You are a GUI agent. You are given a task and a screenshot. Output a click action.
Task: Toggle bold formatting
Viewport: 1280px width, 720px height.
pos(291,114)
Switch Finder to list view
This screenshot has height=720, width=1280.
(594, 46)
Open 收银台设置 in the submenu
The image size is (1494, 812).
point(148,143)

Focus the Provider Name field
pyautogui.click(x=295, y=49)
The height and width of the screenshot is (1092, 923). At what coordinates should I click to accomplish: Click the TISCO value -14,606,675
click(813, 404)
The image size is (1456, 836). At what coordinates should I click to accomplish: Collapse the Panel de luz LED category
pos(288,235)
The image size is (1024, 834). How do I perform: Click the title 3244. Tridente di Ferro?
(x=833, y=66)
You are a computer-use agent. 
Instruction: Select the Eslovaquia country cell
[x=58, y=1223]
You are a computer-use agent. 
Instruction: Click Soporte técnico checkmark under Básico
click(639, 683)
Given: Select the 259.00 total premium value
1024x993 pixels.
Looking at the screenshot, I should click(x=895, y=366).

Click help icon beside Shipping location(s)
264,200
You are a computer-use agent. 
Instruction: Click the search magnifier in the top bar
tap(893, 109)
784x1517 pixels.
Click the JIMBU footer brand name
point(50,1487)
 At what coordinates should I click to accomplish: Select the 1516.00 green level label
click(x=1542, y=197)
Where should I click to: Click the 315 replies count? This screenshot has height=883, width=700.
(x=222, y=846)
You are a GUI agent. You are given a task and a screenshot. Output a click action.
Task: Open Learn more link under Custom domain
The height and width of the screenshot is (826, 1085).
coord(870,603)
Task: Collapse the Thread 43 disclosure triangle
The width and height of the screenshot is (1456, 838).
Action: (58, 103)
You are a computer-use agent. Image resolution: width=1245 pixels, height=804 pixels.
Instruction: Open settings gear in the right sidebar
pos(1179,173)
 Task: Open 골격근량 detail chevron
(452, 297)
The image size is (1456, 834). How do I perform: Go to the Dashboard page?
..........
## Short task
Copy out all of the rows above word for word, keeping every line unchanged and in its original order.

## Exercise result
You are a GUI agent. You are given a task and a screenshot. Output a click action.
Task: Toggle bold formatting
Viewport: 1280px width, 720px height.
pos(291,114)
Switch Finder to list view
This screenshot has height=720, width=1280.
(594, 46)
Open 收银台设置 in the submenu
The image size is (1494, 812).
point(148,143)

Focus the Provider Name field
pyautogui.click(x=295, y=49)
The height and width of the screenshot is (1092, 923). At what coordinates should I click to accomplish: Click the TISCO value -14,606,675
click(813, 404)
The image size is (1456, 836). At what coordinates should I click to accomplish: Collapse the Panel de luz LED category
pos(288,235)
The image size is (1024, 834). How do I perform: Click the title 3244. Tridente di Ferro?
(x=833, y=66)
You are a computer-use agent. 
Instruction: Select the Eslovaquia country cell
[x=58, y=1223]
You are a computer-use agent. 
Instruction: Click Soporte técnico checkmark under Básico
click(639, 683)
Given: Select the 259.00 total premium value
1024x993 pixels.
Looking at the screenshot, I should click(x=895, y=366).

Click help icon beside Shipping location(s)
264,200
You are a computer-use agent. 
Instruction: Click the search magnifier in the top bar
tap(893, 109)
784x1517 pixels.
Click the JIMBU footer brand name
point(50,1487)
 At what coordinates should I click to accomplish: Select the 1516.00 green level label
click(x=1542, y=197)
Where should I click to: Click the 315 replies count? This screenshot has height=883, width=700.
(x=222, y=846)
You are a GUI agent. You are given a task and a screenshot. Output a click action.
Task: Open Learn more link under Custom domain
The height and width of the screenshot is (826, 1085).
coord(870,603)
Task: Collapse the Thread 43 disclosure triangle
The width and height of the screenshot is (1456, 838).
Action: (58, 103)
You are a computer-use agent. Image resolution: width=1245 pixels, height=804 pixels.
Instruction: Open settings gear in the right sidebar
pos(1179,173)
 Task: Open 골격근량 detail chevron
(452, 297)
The image size is (1456, 834). How do I perform: Go to the Dashboard page?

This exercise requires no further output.